Club Marine Series - Round 1 on Port Phillip

by John Curnow on 21 Oct 2012
Division One gets underway. Teri Dodds © http://www.teridodds.com
Saturday, October 20, 2012 was the dawn of another Club Marine Series on Melbourne’s Port Phillip. So if someone had said let there be light, Hughie the God of Wind, had very much heard them. It was sort of consistent through the Eastern quadrant, but was lucky to have puffs registering a mere seven knots. Alas, there were mainly smiles amongst the 125 crews, for elsewhere and closer to shore, racing was abandoned for the day.

Greg Sinclair, the Race Officer for Divisions Two and Three, certainly summed it all up. 'We waited for half an hour after the designated 1400hrs start, so as to let the breeze settle and then got them away on a 1.4nm course at 155 degrees. Alas, as they were coming back down it eased, if that is even possible, and we shortened up to 1.1nm. Look we were lucky to get a race in, so we’re delighted. It went right a few times, but always returned, so we did not have to move the marks. Having two clean starts for each division also surprised me, but there were definitely some testier moments and the bottom gate. I am very glad we shortened, though, for it would have fallen over, otherwise. The significant position changes with the leaders as they came around each time certainly reflected the fact that there were holes on the course!'

Round One was also our unofficial Joe Adams day, to pay homage to the man whose tragic loss in the Philippines this week, left many flabbergasted. There were half a dozen Adams 10s of both racing and cruising variants that circulated proudly for the duration of the race. The light conditions were not completed suited to them, but the crews kept going, none the less.

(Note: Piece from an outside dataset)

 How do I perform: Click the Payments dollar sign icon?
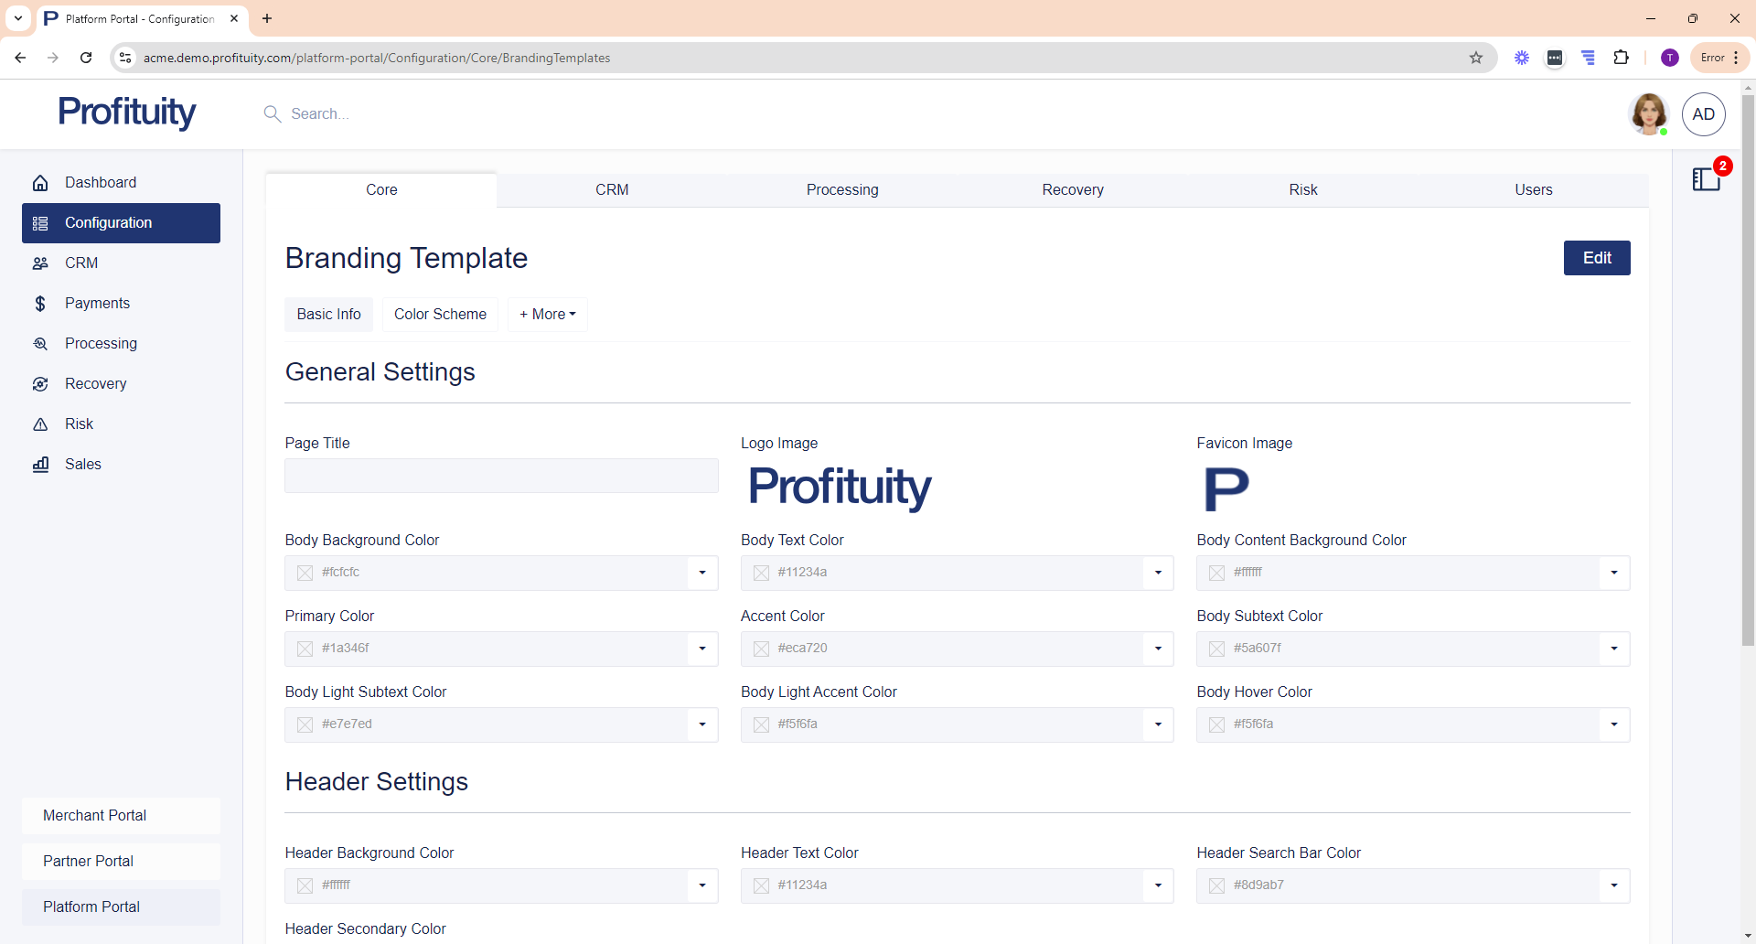pos(40,304)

One person delighted to be out there was David Ellis from Penfold Audi Sport, who won Division Two, International Rule, Club (IRC).

'Really happy to get a start. It held for the first three or four legs, then it went soft and so we all struggled for the last two. Wow there were some big holes out there and conditions probably favoured the frontrunners.'

Behind Penfold Audi Sport in IRC were INSX and then Absolut. Dark Energy won the Australian Measurement System (AMS) and really flew around, savouring the light conditions with their massive spinnaker. Penfold Audi Sport were behind them and Where’s Wal?, took third.

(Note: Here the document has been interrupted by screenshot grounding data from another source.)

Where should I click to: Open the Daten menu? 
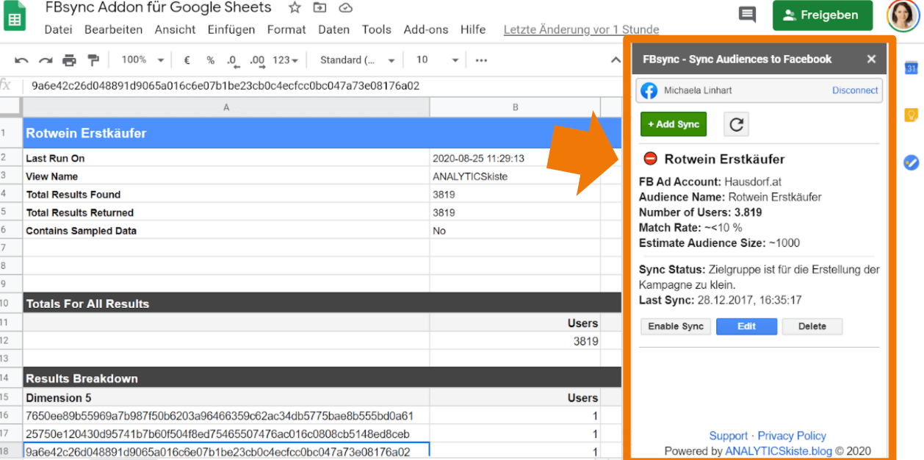333,29
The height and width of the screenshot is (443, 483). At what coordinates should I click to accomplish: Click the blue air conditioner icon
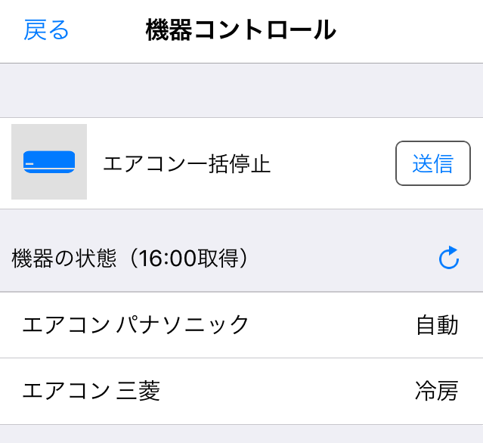pyautogui.click(x=49, y=162)
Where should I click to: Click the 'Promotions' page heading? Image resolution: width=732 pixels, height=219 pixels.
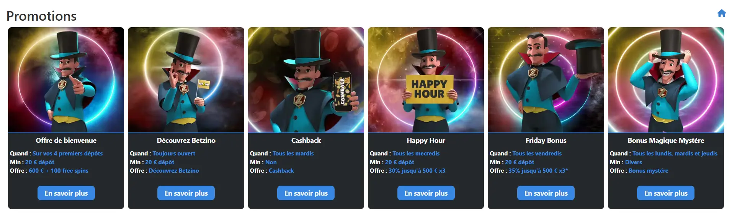coord(41,16)
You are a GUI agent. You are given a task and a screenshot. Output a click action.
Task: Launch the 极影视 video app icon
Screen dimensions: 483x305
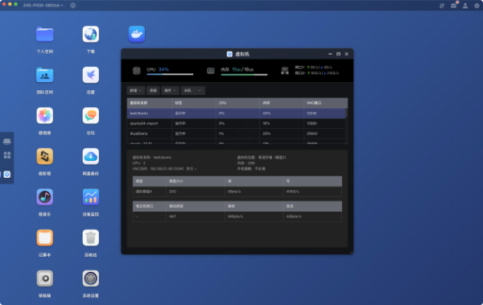pyautogui.click(x=44, y=156)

In the Performance Handicap System (PHS) stakes, Matrix had a great day up with the leaders. Dark Energy got second and Where’s Wal? was third.


Results for Division Three were also a case for the usual suspects, which certainly reflect how well they sail. Intrusion won IRC, with Footloose and Mood Indigo in behind them. Nouannie took AMS over Footloose and Intrusion, with Y Knot taking PHS from Nouannie and Merak.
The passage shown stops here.